How I would love to see an essay on Burroughs’ typography!! Wonder if there is enough there to make a go of it. According to Johnston, probably not (although Burroughs apparently believed that “letterforms would go back to hieroglyphs, similar to the ancient Egyptians“). In any case The Exterminator deserves to be read, but even if one chooses to ignore it on that level, it should still capture one’s attention as an object and as an example of quality printing. Although again some like Alastair Johnston disagree, I find The Exterminator to be one of my favorite items from Auerhahn Press. I absolutely love the cover design and the use of color. Internally it is typographically interesting, if confused. The use of a text header would be recycled by Richard Aaron in his catalog five twenty years later.
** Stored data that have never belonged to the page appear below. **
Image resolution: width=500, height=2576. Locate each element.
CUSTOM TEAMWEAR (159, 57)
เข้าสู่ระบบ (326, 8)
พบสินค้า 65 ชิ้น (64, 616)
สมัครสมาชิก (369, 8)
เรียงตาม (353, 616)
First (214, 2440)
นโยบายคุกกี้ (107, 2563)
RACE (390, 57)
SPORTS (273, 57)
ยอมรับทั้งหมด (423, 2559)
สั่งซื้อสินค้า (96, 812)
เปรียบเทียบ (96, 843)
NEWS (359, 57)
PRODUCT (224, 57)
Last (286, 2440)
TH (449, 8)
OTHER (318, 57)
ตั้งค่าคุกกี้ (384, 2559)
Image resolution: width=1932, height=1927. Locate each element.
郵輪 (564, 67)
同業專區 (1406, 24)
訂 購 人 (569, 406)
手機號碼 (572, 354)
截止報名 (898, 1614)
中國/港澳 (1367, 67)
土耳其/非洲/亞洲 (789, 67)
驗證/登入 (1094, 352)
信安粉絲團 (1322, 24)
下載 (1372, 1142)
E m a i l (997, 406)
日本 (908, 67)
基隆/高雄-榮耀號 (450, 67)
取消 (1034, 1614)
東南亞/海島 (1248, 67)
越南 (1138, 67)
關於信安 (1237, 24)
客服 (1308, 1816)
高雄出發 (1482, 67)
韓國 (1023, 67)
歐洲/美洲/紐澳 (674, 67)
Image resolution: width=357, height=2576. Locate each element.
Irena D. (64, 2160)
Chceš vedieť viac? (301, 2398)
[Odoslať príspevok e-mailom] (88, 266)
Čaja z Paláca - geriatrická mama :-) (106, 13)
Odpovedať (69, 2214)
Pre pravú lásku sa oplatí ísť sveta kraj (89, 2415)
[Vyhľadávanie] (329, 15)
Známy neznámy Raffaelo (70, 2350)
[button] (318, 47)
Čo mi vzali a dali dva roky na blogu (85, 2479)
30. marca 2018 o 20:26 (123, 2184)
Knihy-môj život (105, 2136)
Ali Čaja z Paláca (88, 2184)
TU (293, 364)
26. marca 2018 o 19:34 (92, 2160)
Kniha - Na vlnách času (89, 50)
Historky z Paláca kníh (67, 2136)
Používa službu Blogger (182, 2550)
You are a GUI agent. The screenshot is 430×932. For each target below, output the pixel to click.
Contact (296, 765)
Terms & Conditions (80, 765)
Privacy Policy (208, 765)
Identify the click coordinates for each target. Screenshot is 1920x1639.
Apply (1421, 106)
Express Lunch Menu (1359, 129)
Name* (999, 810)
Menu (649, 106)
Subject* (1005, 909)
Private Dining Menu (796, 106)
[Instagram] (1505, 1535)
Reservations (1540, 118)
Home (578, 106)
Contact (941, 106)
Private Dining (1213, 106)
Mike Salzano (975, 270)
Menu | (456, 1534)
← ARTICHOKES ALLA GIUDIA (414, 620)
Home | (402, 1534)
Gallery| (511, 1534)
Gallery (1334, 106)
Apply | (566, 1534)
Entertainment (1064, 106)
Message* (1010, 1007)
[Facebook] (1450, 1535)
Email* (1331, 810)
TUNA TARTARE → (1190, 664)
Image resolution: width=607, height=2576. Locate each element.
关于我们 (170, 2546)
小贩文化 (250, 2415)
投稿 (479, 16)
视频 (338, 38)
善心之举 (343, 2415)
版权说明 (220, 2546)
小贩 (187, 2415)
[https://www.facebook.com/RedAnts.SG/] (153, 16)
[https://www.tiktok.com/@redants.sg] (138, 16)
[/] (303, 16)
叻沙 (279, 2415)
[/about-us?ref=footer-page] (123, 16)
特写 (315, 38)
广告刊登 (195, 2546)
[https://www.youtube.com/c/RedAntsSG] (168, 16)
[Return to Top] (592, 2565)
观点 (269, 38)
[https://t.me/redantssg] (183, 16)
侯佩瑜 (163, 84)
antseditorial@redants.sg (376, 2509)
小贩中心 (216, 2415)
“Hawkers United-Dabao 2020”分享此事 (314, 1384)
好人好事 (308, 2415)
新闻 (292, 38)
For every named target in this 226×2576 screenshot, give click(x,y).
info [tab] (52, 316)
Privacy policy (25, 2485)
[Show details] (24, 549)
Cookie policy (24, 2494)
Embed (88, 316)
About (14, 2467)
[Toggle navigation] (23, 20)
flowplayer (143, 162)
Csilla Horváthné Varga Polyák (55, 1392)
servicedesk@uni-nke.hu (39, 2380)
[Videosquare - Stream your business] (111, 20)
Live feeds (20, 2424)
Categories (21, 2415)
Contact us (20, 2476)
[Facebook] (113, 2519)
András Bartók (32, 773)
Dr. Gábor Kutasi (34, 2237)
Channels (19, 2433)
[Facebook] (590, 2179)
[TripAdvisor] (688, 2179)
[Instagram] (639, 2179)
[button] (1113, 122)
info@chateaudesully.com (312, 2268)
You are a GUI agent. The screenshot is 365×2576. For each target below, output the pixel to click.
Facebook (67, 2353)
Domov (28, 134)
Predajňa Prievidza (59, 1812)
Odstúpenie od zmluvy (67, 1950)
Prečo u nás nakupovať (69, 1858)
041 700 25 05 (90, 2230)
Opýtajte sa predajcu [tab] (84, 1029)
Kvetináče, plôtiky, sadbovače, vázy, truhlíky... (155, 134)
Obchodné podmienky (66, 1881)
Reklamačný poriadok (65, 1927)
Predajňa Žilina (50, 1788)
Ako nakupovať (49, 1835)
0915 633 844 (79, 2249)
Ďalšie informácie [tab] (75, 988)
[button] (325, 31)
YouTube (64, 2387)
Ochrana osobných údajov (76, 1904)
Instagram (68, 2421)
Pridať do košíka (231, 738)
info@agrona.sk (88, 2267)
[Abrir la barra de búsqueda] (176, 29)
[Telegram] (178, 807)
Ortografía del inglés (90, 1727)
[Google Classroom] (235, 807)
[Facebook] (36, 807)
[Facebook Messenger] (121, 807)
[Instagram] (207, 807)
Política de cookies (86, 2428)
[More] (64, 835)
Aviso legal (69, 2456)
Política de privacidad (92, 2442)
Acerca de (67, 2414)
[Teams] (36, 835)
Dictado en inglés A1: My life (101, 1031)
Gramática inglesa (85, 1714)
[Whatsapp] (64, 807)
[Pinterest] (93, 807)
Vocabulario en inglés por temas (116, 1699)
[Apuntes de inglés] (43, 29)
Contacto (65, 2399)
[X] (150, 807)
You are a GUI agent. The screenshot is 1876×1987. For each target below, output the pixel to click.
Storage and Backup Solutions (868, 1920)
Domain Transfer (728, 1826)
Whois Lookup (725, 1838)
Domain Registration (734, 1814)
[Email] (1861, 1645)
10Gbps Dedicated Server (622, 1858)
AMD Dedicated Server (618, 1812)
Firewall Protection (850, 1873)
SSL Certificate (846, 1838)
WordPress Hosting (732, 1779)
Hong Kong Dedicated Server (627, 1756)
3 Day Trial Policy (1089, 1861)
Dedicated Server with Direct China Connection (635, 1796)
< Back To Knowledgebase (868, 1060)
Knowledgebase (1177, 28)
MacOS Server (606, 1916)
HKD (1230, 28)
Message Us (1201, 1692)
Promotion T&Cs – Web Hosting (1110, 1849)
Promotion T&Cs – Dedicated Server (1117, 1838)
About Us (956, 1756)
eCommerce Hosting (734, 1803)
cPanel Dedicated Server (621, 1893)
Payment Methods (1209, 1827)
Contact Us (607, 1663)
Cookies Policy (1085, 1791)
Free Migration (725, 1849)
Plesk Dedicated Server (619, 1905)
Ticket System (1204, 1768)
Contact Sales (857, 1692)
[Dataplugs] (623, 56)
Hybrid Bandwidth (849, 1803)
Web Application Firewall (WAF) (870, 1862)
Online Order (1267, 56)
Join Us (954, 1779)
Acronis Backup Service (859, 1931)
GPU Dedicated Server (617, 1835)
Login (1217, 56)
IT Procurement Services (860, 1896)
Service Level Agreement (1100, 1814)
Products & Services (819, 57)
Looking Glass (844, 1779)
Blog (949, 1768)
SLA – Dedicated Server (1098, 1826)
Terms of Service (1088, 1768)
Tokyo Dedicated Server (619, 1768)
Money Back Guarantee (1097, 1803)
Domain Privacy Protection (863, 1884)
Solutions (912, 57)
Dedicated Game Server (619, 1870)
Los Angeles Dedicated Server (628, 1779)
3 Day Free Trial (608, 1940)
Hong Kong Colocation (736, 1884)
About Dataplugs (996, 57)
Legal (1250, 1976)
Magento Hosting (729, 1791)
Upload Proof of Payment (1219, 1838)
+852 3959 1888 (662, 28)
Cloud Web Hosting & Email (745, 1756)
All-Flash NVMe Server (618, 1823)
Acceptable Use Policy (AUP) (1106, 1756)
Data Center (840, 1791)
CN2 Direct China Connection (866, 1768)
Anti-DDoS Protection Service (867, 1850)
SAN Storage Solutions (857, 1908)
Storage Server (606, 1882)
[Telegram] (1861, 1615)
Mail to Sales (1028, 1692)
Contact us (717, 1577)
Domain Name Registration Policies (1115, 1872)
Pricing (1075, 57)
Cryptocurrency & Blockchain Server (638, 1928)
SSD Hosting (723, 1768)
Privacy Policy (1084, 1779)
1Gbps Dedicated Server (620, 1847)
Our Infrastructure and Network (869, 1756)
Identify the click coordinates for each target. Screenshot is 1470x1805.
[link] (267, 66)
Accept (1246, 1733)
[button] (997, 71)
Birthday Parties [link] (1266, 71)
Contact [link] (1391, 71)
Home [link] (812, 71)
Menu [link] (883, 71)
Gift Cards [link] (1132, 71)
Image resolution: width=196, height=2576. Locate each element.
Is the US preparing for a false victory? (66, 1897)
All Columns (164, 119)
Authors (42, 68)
As Johnston points out, The Exterminator is a paperback in the tradition of Olympia Press, which means just about everything to me. This brings us to one of the central tenets of William Burroughs collecting. Paperbacks are always more desirable than hardcovers. The first five or six A items of Burroughs’ bibliography are must-haves not so merely because of their contents, great has they are, but because they are paperbacks published by alternative presses. The rise of the Mimeo Revolution parallels the Paperback Revolution and the brief ascendance of the independent bookstop. For me, hardcovers are tainted by ties to corporate publishing and in collecting, as with restaurants, the corporate is to be avoided at all costs. Like all that is great in art, the paperback is disposable, recyclable, useful and ephemeral. Yet not so much like fast food, as farm to table. The best of Burroughs’ bibliography is in this vein. The Auerhahn Exterminator is located at the high end of the paperback spectrum: the fine press of the Mimeo Revolution. The best collectibles belong not on bookshelves or sequestered in the climate controlled backrooms of institutional libraries – although that is always where they end up and die – but in the knapsacks and back pockets of hitchhikers who follow Kerouac on the road. They should be pulled out and enjoyed on road trips, not read in reading rooms. Hardcovers are designed by focus groups and in corporate boardrooms; the design of paperbacks are created on the fly next to mimeograph machines and letterpresses. Of course this is a myth as there is nothing more corporate than the mass market paperback, but some myths, like the myth of an endless frontier in America and its illusionary atmosphere of creative freedom and free speech are too just good and too pure to let facts get in the way. The best Auerhahn publications can be appreciated both on the road and on display. Dave Haselwood was a Pecos Bill of alternative publishing, a larger-than-life figure, and although neither pure poetry nor from San Francisco, his Exterminator feels right at home as a highspot of 1960s Left Coast publishing. And as such it demands pride of place in my book collection.
How I would love to see an essay on Burroughs’ typography!!
….. Right on, Jed!
to cover typeface, type graphics, page layout, image use, paper quality, binding … …
There is no doubt in my mind that his early publishers were quite out of their depth when it came to realising his typecripts to the printed page – no wonder the small presses who were not constrained by the corsets old letterpress printers wore became so inspired …. Girodias did his best I think, but Calder, Cape and even Grove just exploited Burroughs.